Gummy is definitely a lean rom, it's targeted towards people who want all the battery life they need. Kejar's roms have always been focused on stability and battery. AOKP is feature-focused, and targeted to users who want to customize much more than what any of the other roms have to offer. Both are excellent roms, I don't think anyone can say which is better, it just depends on how much you value battery/stability, and how much you want to customize. Me personally, I am more focused on features than battery, so AOKP is my rom of choice.

But I haven't really noticed bad battery life on AOKP. Are you sure you just weren't using your phone more often, tickering with the settings moreso when using AOKP?


----------



## doobie711 (Jan 24, 2012)

I briefly shot over gummy a month or so back. I use AOKP because I enjoy having all the features and options. the biggest affect on battery life that I've noticed is the kernel. I got 14 hours on franco 18.2 yesterday. I changed to the defiant kernel yesterday for the stock (I get reasonable battery life on stock anyway) and the lowered screen off speed. this is a screen earlier today.

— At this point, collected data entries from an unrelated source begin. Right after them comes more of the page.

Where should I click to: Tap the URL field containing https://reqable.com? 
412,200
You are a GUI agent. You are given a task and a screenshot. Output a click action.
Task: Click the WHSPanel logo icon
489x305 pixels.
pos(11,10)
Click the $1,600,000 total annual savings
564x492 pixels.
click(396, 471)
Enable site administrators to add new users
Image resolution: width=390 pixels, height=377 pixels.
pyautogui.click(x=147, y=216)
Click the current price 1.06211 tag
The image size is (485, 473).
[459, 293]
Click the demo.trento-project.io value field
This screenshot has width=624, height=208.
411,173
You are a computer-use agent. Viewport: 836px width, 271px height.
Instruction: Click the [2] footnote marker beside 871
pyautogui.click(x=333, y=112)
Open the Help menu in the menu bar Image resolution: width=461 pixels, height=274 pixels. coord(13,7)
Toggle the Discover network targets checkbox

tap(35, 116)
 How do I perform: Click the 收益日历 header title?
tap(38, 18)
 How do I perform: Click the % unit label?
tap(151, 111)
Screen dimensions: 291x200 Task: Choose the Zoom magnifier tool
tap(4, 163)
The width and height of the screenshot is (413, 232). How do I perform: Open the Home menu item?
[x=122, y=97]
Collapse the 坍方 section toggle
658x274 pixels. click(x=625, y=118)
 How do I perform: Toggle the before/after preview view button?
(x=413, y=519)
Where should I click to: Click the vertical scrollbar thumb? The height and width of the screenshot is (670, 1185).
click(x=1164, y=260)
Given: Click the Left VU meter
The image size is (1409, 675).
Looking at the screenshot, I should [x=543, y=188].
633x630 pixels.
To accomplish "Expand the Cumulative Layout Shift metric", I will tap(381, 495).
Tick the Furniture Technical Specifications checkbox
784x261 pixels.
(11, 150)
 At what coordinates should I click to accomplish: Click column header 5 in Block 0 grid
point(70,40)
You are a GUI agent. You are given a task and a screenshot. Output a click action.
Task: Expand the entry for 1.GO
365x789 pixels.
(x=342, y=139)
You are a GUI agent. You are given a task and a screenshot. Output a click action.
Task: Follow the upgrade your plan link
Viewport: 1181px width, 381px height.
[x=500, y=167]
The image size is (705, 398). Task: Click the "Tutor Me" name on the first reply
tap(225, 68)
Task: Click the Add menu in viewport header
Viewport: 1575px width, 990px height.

Edit: My Signal is SH!T so 8hrs for 20% was amazing to me. I'm use to 4Hrs per 20%


----------



## mcp770 (Jun 11, 2011)

You should definitely try the Liquid Rom. It says beta but it's just as stable as the others. It is a very small zip and very lean in terms of file size yet has all the options of aokp and then some. Combined with IMO lean kernel it is a complete win in both performance and life for me and many others. I'm very surprised more people haven't jumped on it given the reputation of the liquid roms from the og to the dx. Highly recommend you try it out.

Sent from my Galaxy Nexus


----------



## brkshr (Jun 16, 2011)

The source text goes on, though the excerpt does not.